Hôpital de Brioude : une santé financière retrouvée

08 Août 2018

Le 10 août, la directrice Claire Maynadier quittera ses fonctions à l’hôpital de Brioude. Retour avec elle sur deux années et demie à la barre de ce navire qu’elle laisse en bien meilleur état que ce qu’elle l’avait trouvé.


Aux commandes du centre hospitalier de Brioude depuis janvier 2016, Claire Maynadier aime à se décrire comme le « pilote » de ce navire, il faut bien le dire en perdition lorsqu’elle en a pris la barre.

Quelles ont été vos missions à la tête de cet hôpital qui, à votre arrivée, accusait un déficit de 2,6 millions d’euros ?

La feuille de route que m’avait donnée Hubert Wachowiack, le directeur général adjoint de l’ARS (Agence régionale de santé) Auvergne, lorsqu’il m’a recrutée pour le poste était très claire : c’était le redressement financier de l’établissement dans un délai très restreint, car la situation était très fragile, avec des difficultés ne serait-ce que pour le déblocage des payes. J’ai d’ailleurs été recrutée sur mon « profil financier » (Claire Maynadier a été pendant six ans inspectrice du Trésor, à la tête d’une trésorerie dans le Beaujolais, NDLR).

Une feuille de route que vous avez mise en place rapidement…

La première décision a été de raréfier la masse salariale, qui représente plus de 70 % du budget. Dès 2016, nous avons supprimé 18 postes en équivalent temps plein, dans l’administratif, la cuisine, les services techniques et même dix postes parmi le personnel soignant. Cela a représenté près de 900.000 € d’économies en 2016. J’ai également mené un audit de fond sur les achats, qui nous a permis d’économiser 350.000 € et la renégociation des emprunts toxiques, grâce à l’aide financière de l’État et de l’ARS, a fait économiser 150.000 € de surintérêts. Toutes ces décisions ont été prises dans la transparence et la discussion. J’avais d’ailleurs organisé de nombreuses réunions de services pour expliquer la situation financière.

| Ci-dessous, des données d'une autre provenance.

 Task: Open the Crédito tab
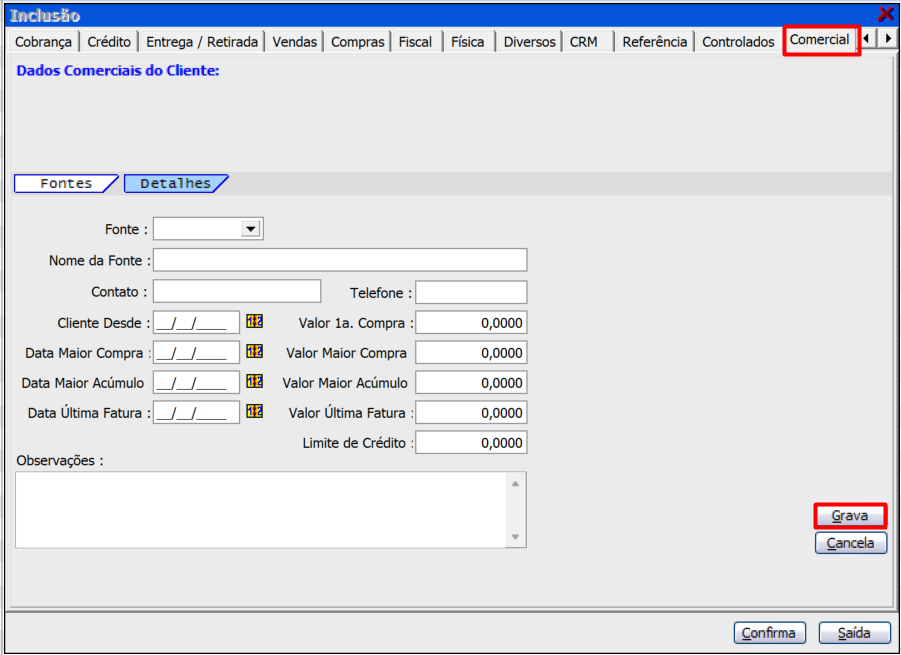coord(109,42)
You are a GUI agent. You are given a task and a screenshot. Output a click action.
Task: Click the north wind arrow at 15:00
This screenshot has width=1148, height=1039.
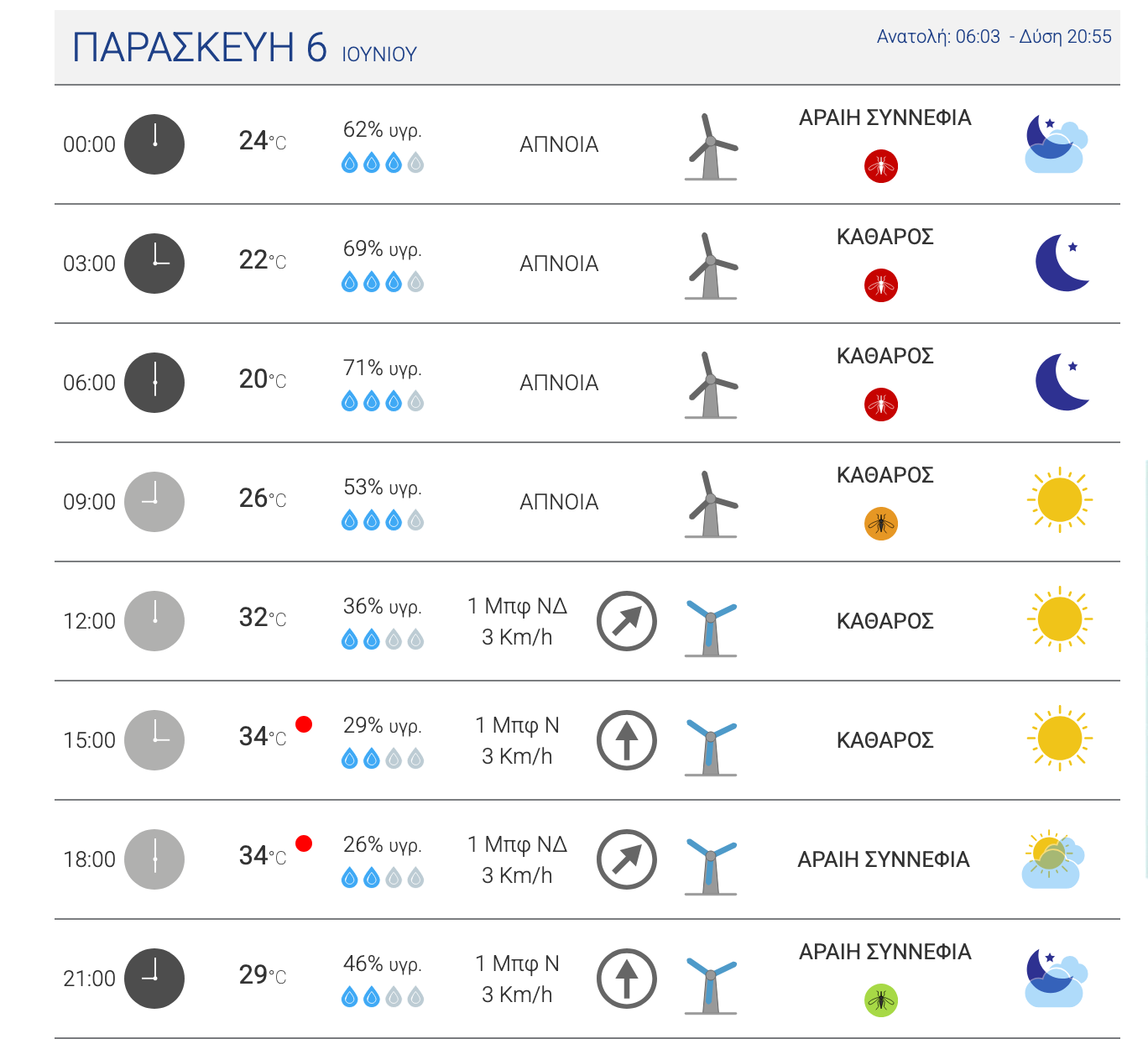pos(627,740)
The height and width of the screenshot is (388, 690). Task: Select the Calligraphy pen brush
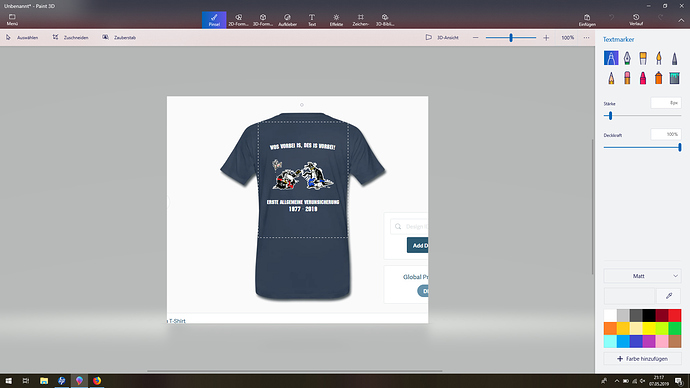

Ces décisions n’ont pas été sans créer des réactions au sein du personnel. On pense notamment aux soignants qui vous avaient symboliquement remis leurs blouses blanches en mai 2016.

Je comprends la réaction des soignants, et je reconnais que cela peut interpeller, notamment la décision de ne pas remplacer l’absentéisme, car parfois cela nous a obligés à fonctionner en mode dégradé, mais je n’avais pas le choix. L’effet ciseau que subissait l’hôpital depuis plusieurs années, avec des charges de personnel en augmentation quand l’activité était en baisse, était dévastateur. Il fallait le rebasculer dans un sens vertueux, et c’est ce que nous avons fait.

Comment se porte l’hôpital de Brioude aujourd’hui ?

Le déficit, de 2,6 millions d’euros en 2015, est passé à 900.000 € en 2016, puis 300.000 € en 2017. Nous pensions atteindre l’équilibre fin 2018, mais la baisse de 500.000 € d’une aide de l’ARS au bâtiment de chirurgie ne le permettra pas. L’activité se développe cependant dans tous les secteurs, et ce malgré la baisse des tarifs unitaires de la sécurité sociale. La chirurgie connaît une hausse de près de 10 % en moyenne. L’orthopédie-traumatologie est très dynamique, le secteur de la médecine est en pleine croissance et grâce au recrutement d’un éminent gériatre en novembre dernier, la gériatrie est également en croissance. Une croissance qu’il va falloir poursuivre.

Quelles sont les raisons qui expliquent selon vous cette croissance ?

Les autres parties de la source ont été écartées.